SimpleSAMLphp changelog

This document lists the changes between versions of SimpleSAMLphp. See the upgrade notes for specific information about upgrading.

Version 1.19.1

Released TBD

  • Fixed a bug in the Artifact Resolution Service (#1428)
  • Fixed compatibility with Composer pre 1.8.5 (Debian 10) (#1427)
  • Updated npm dependencies up to February 1, 2021
  • Fixed a bug where it was impossible to set WantAssertionsSigned=true on SP-metadata (#1433)

memcacheMonitor

  • Fix a bug in the Twig-template that causes an exception on newer Twig-versions

negotiate

  • Fix a bug that was breaking the module when using the old UI

statistics

  • Fix a bug in the Twig-template that causes an exception on newer Twig-versions

Version 1.19.0

Released 2021-01-21

  • This version will be the last of the 1.x branch and will provide a migration path to our new templating system, routing system and translation system.
  • SAML 1 / Shib 1.3 support is now marked deprecated and will be removed in SimpleSAMLphp 2.0.
  • Raised minimum PHP version to 7.1
  • Dropped support for Symfony 3.x
  • Update the SAML2 library dependency to 4.1.9
  • Fix a bug where SSP wouldn't write to the tmp-directory if it didn't own it, but could write to it (#1314)
  • Fixed several bugs in saml:NameIDAttribute (#1245)
  • Fix artifact resolution (#1343)
  • Allow additional audiences to be specified (#1345)
  • Allow configurable ProviderName (#1348)
  • Support saml:Extensions in saml:SP authsources (#1349)
  • The attributename-setting in the core:TargetedID authproc-filter has been deprecated in favour of the identifyingAttribute-setting.
  • Filter multiauth authentication sources from SP using AuthnContextClassRef (#1362)
  • Allow easy enabling of SameSite = 'None' (#1382)
  • Do not accept the hashed admin password for authentication (#1418)

Version 1.18.8

Released 2020-09-02

  • Fixed Artifact Resolution due to incorrect use of Issuer objects (#1343).
  • Fixed some of the German translations (#1331).
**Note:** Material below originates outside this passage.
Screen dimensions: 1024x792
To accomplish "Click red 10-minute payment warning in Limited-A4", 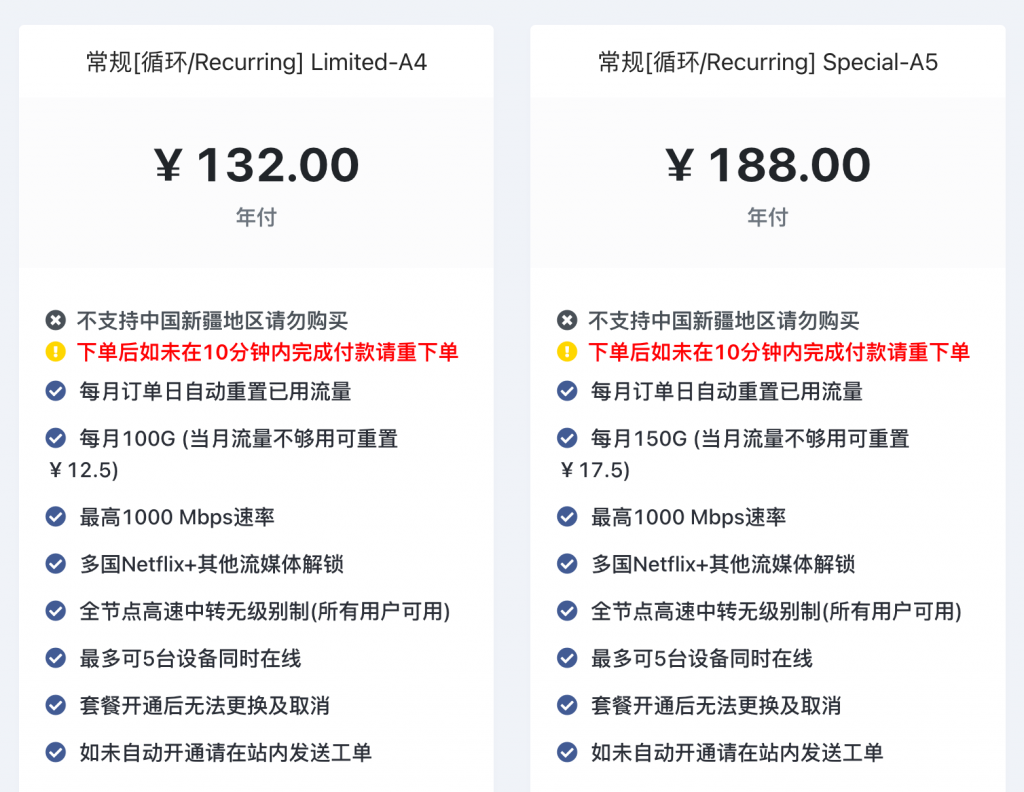I will (x=268, y=352).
Thanks @htto!
  • Harden against CVE-2020-13625; this package is not affected, but 3rd party modules may (#1333).
  • Harden against sevaral JS issues (npm update & npm audit fix)
  • Fixed inconsistent configuration of backtraces logging
  • Support for Symfony 3.x is now deprecated
  • Support for Twig 1.x is now deprecated

authcrypt

  • The dependency for whitehat101/apr1-md5 was moved from the base repository to the module (v0.9.2)

authx509

  • Restore PHP 5.6 compatibility (v0.9.5)

cron

  • Fixed old-ui (#1248)

ldap

  • Moved array with binary attributes to authsource config (v0.9.9) Instead of having to edit code, you can now set 'attributes.binary' in the authsource configuration.

metarefresh

  • Add attributewhitelist to support e.g. R&S+Sirtfi (v0.9.5)
  • Restore PHP 5.6 compatibility (v0.9.6)

negotiate

  • Restore PHP 5.6 compatibility (v0.9.8)
  • Fixed a link (v0.9.9)

saml2 library

  • Fixed a bug in the AuthnRequest-class that would raise an InvalidArgumentException when setting the AssertionConsumerServiceIndex as an integer on an saml:SP authsource. Thanks to Andrea @ Oracle for reporting this.

Version 1.18.7

Released 2020-05-12

  • Fix spurious warnings when session_create_id() fails to create ID (#1291)
  • Fix inconsistency in the way PATH_INFO is being used (#1227).
  • Fix a potential security issue CVE-2020-11022 by updating jQuery. If any of your custom modules rely on jQuery, make sure you read the following update notes, since jQuery has solved this in a non-BC way (#1321).
  • Fix incorrect Polish translations (#1311).
  • Fix a broken migration query in the LogoutStore (#1324).
  • Fix an issue with the SameSite cookie parameter when running on PHP versions older than 7.3 (#1320).

adfs

  • Fixed a broken link to one of the assets (v0.9.6).

ldap

  • Handle binary attributes in a generic way (v0.9.5).

oauth

  • Fix PHP 7.4 incompatibility (v0.9.2).